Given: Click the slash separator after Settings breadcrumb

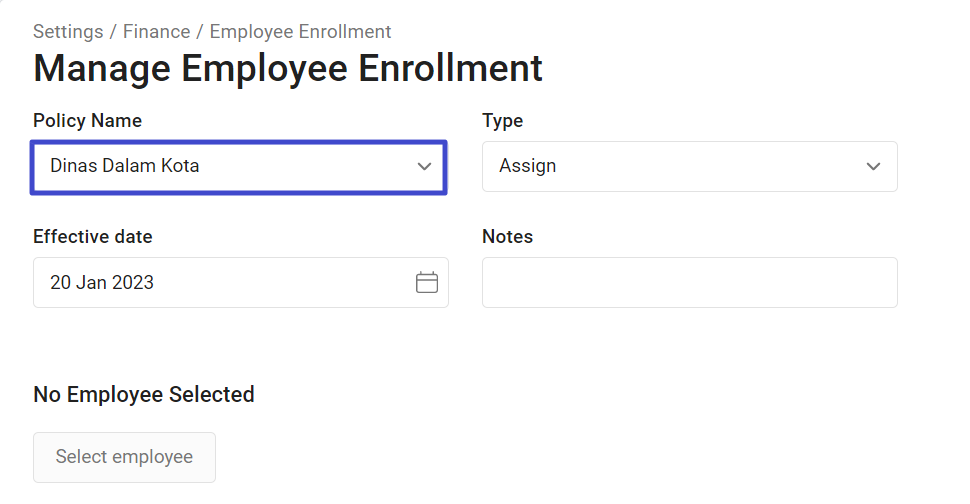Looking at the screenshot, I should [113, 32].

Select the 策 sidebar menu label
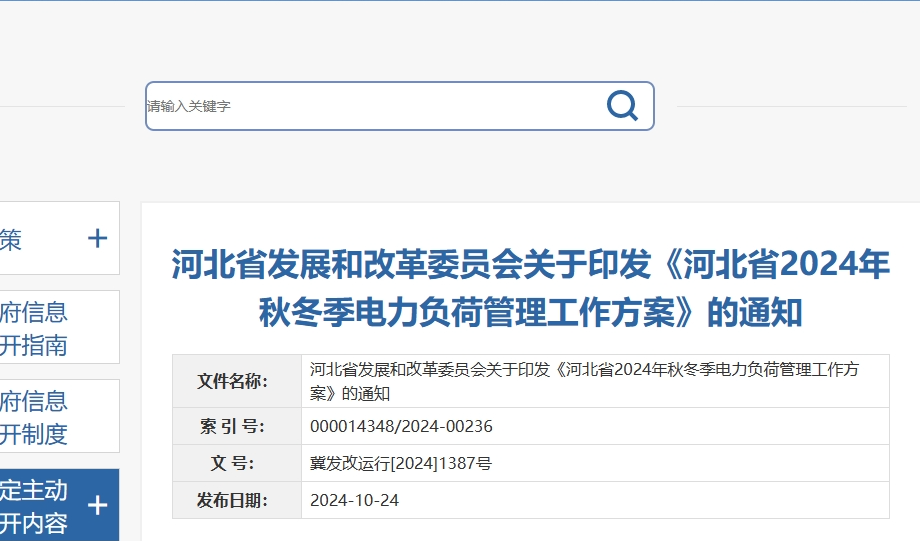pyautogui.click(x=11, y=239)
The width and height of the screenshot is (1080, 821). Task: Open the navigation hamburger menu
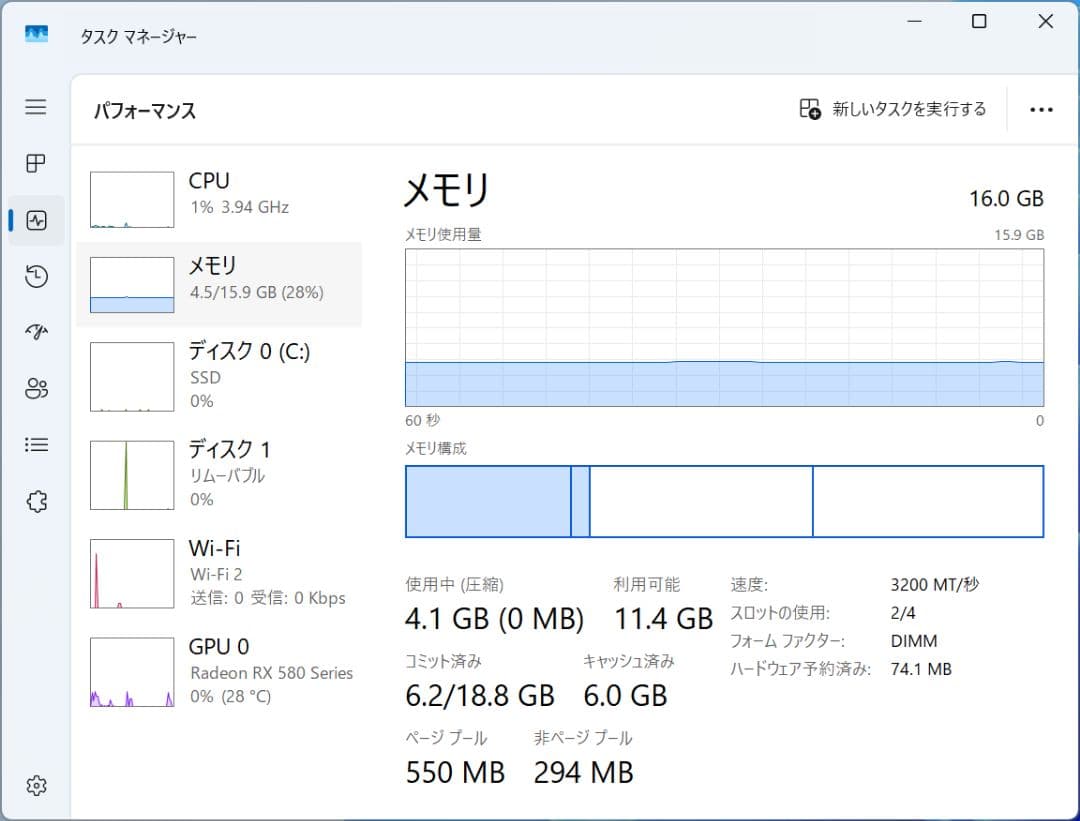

==

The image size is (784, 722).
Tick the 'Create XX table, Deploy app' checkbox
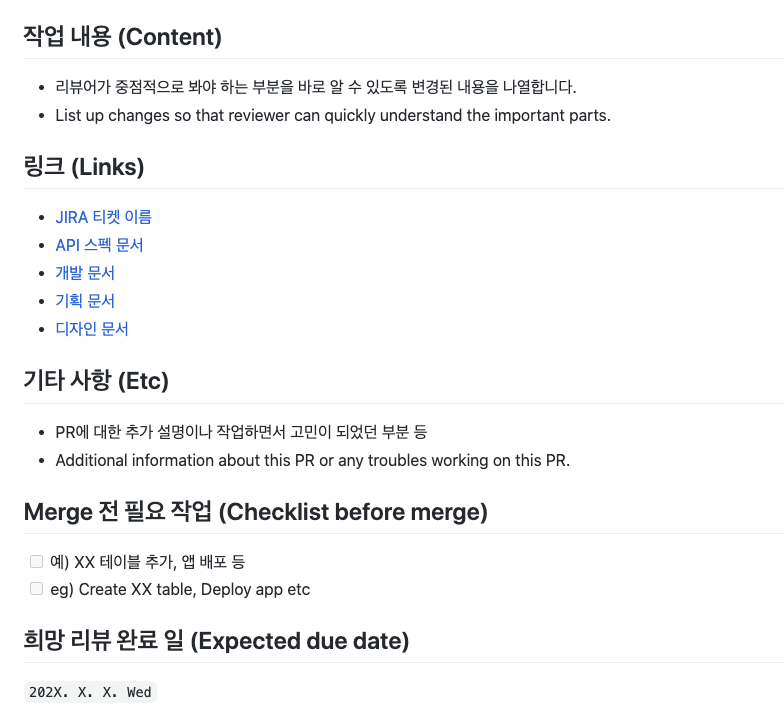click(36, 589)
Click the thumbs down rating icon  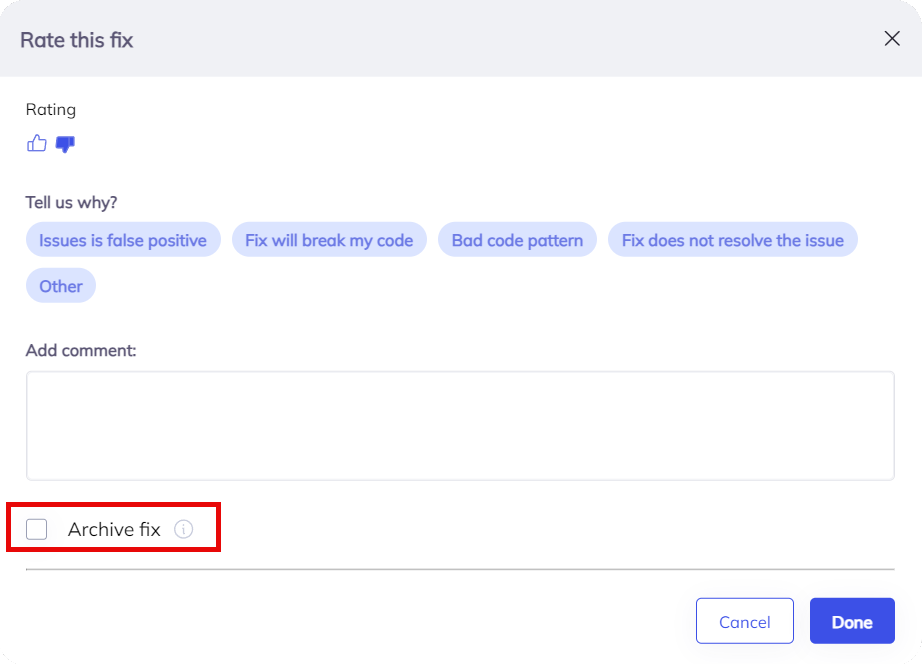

--

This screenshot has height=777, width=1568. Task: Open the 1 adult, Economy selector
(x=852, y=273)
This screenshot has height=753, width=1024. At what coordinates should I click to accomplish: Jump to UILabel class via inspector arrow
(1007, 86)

** Exercise **
Convert the lines above, starting with the line that contains "Given: Click the" and going on through the line that contains "pyautogui.click(x=11, y=239)", into a two-column CSV with the header instruction,response: one row for each text and its answer, each value in a single quoted field with line breaks replaced by spaces. Leave the pictures out.

** Answer in full **
instruction,response
"Given: Click the slash separator after Settings breadcrumb","Looking at the screenshot, I should [113, 32]."
"Select the 策 sidebar menu label","pyautogui.click(x=11, y=239)"